Work request
Search the material for "agent" and copy each line in which it is found.

Records for processing
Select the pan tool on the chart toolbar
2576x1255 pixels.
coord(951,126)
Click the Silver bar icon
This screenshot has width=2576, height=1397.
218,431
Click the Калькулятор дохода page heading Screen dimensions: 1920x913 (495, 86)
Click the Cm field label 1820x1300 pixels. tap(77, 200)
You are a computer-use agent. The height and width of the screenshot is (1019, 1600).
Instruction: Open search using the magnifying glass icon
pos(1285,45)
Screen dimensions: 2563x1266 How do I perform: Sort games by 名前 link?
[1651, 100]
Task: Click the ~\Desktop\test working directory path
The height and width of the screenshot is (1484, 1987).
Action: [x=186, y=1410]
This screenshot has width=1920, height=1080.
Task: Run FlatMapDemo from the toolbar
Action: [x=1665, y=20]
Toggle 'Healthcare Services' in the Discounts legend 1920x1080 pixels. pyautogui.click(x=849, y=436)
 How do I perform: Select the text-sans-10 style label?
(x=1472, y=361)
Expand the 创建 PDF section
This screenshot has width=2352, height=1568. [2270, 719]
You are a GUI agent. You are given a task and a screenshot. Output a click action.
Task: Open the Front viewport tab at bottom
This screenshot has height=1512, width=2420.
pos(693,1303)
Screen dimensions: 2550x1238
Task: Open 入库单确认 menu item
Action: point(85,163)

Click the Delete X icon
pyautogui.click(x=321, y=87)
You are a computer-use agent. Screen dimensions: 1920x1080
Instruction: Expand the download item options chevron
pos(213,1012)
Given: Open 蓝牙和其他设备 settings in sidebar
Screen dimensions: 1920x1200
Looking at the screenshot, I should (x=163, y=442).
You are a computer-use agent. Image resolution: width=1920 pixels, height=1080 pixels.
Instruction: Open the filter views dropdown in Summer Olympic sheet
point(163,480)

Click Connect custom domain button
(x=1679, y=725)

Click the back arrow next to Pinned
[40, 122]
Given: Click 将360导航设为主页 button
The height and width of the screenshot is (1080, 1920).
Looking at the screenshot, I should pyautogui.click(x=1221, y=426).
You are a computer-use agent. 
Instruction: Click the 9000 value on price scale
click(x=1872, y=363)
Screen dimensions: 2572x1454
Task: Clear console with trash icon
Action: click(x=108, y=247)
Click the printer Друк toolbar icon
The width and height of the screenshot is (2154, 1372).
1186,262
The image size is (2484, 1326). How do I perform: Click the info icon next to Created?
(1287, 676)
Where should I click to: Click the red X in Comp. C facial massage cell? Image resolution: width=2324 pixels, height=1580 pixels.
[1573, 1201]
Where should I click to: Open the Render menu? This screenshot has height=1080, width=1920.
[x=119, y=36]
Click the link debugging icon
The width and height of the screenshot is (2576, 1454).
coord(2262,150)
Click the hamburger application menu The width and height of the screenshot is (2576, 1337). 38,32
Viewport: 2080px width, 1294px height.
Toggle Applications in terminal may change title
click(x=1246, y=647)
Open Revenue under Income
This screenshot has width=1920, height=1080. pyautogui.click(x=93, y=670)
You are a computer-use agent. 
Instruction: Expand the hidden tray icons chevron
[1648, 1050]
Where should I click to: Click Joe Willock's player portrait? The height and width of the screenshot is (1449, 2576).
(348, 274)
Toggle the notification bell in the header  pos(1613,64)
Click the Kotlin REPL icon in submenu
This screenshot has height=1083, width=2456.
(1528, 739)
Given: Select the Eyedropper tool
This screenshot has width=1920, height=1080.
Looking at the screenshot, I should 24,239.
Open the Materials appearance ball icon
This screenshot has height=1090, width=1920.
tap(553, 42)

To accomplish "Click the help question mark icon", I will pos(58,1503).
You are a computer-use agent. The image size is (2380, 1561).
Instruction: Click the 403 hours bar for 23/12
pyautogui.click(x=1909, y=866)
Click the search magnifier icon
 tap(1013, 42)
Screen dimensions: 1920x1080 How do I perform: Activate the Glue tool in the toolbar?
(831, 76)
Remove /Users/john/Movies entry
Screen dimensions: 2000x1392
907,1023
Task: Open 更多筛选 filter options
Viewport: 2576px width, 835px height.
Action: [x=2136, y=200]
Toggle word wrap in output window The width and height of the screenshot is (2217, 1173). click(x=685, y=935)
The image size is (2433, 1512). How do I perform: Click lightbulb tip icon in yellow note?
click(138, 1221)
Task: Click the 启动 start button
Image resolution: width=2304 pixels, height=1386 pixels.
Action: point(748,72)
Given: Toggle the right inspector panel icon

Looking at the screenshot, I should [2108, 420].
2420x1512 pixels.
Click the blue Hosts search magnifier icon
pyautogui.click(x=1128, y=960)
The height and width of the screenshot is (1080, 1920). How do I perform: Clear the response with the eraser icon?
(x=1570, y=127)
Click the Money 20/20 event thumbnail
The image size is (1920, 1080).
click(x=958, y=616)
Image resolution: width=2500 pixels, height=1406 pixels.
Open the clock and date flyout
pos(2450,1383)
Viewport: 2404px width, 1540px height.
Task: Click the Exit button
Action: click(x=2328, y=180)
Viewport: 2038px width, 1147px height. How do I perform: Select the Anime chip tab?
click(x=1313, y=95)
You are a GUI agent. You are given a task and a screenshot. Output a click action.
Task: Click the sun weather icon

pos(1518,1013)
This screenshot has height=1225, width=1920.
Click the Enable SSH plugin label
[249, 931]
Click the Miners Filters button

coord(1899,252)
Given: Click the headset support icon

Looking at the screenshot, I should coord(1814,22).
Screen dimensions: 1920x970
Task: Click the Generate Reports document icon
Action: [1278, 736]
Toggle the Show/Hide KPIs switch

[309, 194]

Solution to the exercise
You are a computer-use agent. The height and width of the screenshot is (1019, 1600).
You are a GUI agent. You are given a task and a screenshot. Output a click action.
You are a computer-use agent. Screen dimensions: 1920x1080
You are a computer-use agent. Image resolution: width=1920 pixels, height=1080 pixels.
You are a computer-use agent. 
You are a computer-use agent. 
You are a computer-use agent. The image size is (2380, 1561).
You are a GUI agent. You are given a task and a screenshot. Output a click action.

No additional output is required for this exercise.